EXERCISE REQUIREMENTS - Please repeat the lines below, exactly and only, from the one that holds "Instruction: Click the Selections" through the one that holds "1387x868 pixels.".

Collected data -
━━━━━━━━━━

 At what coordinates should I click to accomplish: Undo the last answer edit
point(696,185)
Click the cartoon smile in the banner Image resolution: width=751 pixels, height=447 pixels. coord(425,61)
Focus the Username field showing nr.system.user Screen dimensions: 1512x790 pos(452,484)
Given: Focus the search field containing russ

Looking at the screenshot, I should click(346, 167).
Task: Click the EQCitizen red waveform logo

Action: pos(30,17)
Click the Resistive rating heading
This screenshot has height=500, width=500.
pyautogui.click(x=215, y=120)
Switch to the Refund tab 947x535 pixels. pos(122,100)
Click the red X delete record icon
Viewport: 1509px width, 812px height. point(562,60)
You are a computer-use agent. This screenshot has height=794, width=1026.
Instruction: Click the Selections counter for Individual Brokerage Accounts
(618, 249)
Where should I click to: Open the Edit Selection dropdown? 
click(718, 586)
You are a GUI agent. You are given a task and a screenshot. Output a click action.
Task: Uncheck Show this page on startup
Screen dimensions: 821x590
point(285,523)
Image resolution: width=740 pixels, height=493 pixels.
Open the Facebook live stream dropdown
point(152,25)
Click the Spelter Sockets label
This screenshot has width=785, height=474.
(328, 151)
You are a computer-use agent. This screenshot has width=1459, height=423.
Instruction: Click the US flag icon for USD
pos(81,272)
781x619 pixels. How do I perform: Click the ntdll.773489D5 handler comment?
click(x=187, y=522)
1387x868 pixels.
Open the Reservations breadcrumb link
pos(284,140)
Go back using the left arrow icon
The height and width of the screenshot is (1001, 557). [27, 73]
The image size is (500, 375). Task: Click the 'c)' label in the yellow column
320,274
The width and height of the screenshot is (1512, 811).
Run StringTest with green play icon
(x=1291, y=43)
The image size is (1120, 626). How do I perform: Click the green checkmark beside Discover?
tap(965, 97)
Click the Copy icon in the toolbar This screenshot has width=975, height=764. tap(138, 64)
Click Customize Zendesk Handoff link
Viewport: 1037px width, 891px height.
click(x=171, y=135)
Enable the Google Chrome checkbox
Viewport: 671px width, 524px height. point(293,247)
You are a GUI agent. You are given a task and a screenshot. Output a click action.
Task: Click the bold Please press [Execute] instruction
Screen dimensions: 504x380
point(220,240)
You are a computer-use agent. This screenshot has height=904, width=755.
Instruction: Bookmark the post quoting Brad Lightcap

━━━━━━━━━━

RESPONSE -
Instruction: Click the Selections counter for Individual Brokerage Accounts
(618, 249)
Where should I click to: Open the Edit Selection dropdown? 
click(718, 586)
You are a GUI agent. You are given a task and a screenshot. Output a click action.
Task: Uncheck Show this page on startup
Screen dimensions: 821x590
point(285,523)
Image resolution: width=740 pixels, height=493 pixels.
Open the Facebook live stream dropdown
point(152,25)
Click the Spelter Sockets label
This screenshot has width=785, height=474.
(328, 151)
You are a computer-use agent. This screenshot has width=1459, height=423.
Instruction: Click the US flag icon for USD
pos(81,272)
781x619 pixels. How do I perform: Click the ntdll.773489D5 handler comment?
click(x=187, y=522)
1387x868 pixels.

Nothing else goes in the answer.